The top 10 neighbors for BBC News (UK) form a tightly compressed cluster — scores run from 0.96 down to 0.95 with no single dominant pull — built almost entirely from news publishers and journalists, with a few cross-kind entries that sharpen the picture.
Five of the ten neighbors are News Publishers: BBC Breaking News (0.96), BBC News (World) (0.96), HuffPost (0.95), HuffPost Politics (0.95), and The Guardian (0.95). Three are Journalists: Anderson Cooper (0.96), Christiane Amanpour (0.95), and Rachel Maddow (0.95). The remaining two are Marianne Williamson (0.96, Authors) and Michael Moore (0.96, Directors). The shape is flat: no neighbor breaks away from the pack, and the spread across the full ten is only 0.014.

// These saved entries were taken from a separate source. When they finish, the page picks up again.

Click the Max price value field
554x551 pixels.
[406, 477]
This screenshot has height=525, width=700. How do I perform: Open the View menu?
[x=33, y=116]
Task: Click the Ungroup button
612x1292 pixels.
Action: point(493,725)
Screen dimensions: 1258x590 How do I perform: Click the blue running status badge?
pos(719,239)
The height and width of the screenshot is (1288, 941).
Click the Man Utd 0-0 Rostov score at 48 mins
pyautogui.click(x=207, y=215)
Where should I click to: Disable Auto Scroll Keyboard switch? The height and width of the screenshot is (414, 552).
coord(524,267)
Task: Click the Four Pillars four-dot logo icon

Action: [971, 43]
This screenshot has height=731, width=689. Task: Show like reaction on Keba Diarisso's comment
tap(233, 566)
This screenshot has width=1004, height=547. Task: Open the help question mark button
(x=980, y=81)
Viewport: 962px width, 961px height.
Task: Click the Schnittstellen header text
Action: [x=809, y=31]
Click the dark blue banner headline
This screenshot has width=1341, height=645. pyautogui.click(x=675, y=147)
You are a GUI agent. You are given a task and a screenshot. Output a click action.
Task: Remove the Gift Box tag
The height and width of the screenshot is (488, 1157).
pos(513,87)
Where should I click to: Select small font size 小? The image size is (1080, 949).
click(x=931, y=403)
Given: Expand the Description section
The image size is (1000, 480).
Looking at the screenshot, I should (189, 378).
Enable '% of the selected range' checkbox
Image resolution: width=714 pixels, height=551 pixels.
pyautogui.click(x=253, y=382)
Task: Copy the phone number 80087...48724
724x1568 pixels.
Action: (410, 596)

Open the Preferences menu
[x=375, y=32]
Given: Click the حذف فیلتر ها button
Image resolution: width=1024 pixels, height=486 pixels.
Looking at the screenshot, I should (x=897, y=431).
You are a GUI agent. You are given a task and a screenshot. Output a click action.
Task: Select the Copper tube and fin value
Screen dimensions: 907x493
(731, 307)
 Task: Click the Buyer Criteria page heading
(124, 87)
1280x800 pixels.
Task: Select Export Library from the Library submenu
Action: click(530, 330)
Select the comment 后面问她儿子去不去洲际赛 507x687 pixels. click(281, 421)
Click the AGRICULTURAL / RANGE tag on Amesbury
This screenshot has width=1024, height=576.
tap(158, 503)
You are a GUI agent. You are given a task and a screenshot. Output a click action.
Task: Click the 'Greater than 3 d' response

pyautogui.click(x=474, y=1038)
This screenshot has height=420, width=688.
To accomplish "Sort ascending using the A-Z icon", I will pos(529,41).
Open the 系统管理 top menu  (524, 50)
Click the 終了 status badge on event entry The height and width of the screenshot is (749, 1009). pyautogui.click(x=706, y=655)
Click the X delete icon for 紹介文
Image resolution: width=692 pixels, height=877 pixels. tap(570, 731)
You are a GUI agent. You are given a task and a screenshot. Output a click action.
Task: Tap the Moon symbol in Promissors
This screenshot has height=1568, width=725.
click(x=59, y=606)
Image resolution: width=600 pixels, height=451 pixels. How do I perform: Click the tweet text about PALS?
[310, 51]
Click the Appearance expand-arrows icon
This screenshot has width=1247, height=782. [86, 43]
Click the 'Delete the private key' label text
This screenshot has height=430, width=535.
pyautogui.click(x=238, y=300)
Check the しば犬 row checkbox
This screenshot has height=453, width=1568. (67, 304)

What stands out is the cross-kind composition. Journalists account for three of the ten slots, sitting at scores indistinguishable from the news publisher neighbors — suggesting the audience shape here is less about the institutional form of news delivery and more about a specific orientation toward political and international affairs coverage. The two outliers, an Author and a Director, reinforce that pattern rather than disrupting it; both are figures associated with political commentary. No sports, entertainment, or lifestyle subcategories appear in the top 10.
The flat, narrow band across these ten neighbors points to an audience with a sharply defined profile — one that clusters tightly around politically engaged, internationally oriented news and commentary regardless of the format it arrives in.